Zuzanna Bućko: Znajoma pożyczyła mi książkę podróżniczą o wyprawie do Uzbekistanu i wpadłam Po raz pierwszy podczas czytania tego typu tekstu w mojej głowie powstał obraz tak hipnotyzujący, że nie mogłam się od niego uwolnić. Jednak tragedia ta jest gdzieś dla mnie tłem do opowiedzenia innej historii. W zasadzie nie chciałam opowiadać o katastrofie ekologicznej, tylko wykorzystać jej potencjał do stworzenia pewnego rodzaju wizji, która bardzo mnie pociągała. Czasem mam poczucie, że gdzieś "zgwałciłam" ten temat.

Więc o czym jest ta historia?
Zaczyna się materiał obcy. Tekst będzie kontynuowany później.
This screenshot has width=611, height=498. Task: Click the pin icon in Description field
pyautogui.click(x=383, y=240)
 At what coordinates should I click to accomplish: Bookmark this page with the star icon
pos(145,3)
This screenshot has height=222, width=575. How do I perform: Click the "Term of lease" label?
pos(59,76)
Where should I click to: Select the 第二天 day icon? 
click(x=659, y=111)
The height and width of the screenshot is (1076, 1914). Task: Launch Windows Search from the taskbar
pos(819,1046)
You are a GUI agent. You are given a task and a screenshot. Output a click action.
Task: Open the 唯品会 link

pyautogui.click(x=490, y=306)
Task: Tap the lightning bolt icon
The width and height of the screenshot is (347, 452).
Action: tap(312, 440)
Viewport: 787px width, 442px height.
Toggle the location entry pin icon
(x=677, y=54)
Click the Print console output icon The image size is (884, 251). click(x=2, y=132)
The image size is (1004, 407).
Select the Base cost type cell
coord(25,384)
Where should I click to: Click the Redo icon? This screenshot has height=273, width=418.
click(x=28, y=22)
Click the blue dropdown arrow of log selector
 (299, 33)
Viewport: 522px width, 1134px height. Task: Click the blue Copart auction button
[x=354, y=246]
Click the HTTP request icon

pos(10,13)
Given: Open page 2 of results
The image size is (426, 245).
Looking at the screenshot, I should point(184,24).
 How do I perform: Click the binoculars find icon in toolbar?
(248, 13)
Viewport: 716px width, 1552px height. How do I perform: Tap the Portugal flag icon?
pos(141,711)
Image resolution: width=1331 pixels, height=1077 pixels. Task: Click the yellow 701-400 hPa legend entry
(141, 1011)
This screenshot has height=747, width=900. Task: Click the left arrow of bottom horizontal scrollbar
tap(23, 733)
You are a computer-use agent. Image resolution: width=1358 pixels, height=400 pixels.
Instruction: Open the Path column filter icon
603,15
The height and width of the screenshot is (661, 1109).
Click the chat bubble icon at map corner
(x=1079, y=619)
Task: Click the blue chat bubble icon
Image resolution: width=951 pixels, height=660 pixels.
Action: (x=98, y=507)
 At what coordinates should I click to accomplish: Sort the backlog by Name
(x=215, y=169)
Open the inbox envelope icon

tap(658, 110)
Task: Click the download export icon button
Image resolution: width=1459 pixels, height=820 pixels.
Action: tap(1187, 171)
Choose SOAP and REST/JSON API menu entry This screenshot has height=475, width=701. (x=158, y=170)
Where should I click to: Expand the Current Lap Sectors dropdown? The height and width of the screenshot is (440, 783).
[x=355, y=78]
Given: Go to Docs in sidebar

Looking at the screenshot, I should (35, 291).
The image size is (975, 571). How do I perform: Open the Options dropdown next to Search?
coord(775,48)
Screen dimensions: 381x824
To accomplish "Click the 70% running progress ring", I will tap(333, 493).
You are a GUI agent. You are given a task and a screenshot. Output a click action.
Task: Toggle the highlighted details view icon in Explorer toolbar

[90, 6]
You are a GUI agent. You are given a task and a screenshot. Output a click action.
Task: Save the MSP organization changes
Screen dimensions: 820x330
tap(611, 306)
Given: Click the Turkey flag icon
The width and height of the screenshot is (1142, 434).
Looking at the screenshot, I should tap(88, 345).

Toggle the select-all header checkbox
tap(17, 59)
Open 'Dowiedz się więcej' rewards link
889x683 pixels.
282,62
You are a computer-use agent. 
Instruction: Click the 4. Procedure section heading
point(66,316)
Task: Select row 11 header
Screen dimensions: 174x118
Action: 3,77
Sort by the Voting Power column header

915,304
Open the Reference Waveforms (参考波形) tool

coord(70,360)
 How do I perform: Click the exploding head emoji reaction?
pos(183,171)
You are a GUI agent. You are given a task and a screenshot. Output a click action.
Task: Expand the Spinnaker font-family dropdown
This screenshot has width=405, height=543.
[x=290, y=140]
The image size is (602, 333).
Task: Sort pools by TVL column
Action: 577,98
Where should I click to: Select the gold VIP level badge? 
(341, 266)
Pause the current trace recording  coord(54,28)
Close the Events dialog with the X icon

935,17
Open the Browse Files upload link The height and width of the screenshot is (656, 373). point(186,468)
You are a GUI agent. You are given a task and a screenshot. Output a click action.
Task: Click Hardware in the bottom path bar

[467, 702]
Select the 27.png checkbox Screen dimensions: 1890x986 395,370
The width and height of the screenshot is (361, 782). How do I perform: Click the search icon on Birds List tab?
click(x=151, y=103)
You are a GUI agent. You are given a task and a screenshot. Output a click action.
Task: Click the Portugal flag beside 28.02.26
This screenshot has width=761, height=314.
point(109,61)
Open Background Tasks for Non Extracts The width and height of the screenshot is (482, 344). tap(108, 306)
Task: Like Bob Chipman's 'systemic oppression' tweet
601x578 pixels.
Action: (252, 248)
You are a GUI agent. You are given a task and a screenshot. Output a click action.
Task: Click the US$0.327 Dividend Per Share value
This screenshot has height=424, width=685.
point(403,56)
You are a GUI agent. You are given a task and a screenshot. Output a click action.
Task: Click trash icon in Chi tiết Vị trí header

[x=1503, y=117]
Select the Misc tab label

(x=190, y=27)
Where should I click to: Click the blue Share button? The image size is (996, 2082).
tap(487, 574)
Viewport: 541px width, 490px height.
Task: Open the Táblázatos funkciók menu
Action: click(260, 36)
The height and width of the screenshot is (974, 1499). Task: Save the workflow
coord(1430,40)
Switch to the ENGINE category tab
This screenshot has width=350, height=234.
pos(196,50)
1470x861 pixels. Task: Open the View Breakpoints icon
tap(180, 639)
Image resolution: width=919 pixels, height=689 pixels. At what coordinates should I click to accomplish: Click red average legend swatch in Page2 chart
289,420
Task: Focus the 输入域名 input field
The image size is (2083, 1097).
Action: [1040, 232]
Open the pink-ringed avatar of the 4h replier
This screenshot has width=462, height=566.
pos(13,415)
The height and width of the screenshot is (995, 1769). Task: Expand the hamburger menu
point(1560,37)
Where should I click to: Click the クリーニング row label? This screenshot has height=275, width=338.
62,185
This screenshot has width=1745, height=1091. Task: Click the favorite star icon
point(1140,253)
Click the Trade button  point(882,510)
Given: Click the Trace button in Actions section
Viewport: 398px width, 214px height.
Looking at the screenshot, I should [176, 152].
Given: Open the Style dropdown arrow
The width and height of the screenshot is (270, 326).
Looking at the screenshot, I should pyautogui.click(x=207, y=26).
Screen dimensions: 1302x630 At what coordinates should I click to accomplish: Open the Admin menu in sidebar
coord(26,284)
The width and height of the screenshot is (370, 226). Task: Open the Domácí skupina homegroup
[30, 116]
O wyzysku, niesprawiedliwości losu czy może o nierównej dystrybucji szczęścia?

Dla mnie w tym tekście najbardziej istotna jest sytuacja, w której dominuje świadomość, że szczęście już nie powróci. Więc kuszącą drogą staje się szaleństwo, bo tylko ono jest najbliższe szczęściu. Wszyscy bohaterowie na końcu są wariatami, choć osiągają to na różne sposoby.

Czy dobrze wyczuwamy w "Puchu" inspiracje brechtowskie? Jakoś nam się skojarzył "Dobry człowiek z Seczuanu"...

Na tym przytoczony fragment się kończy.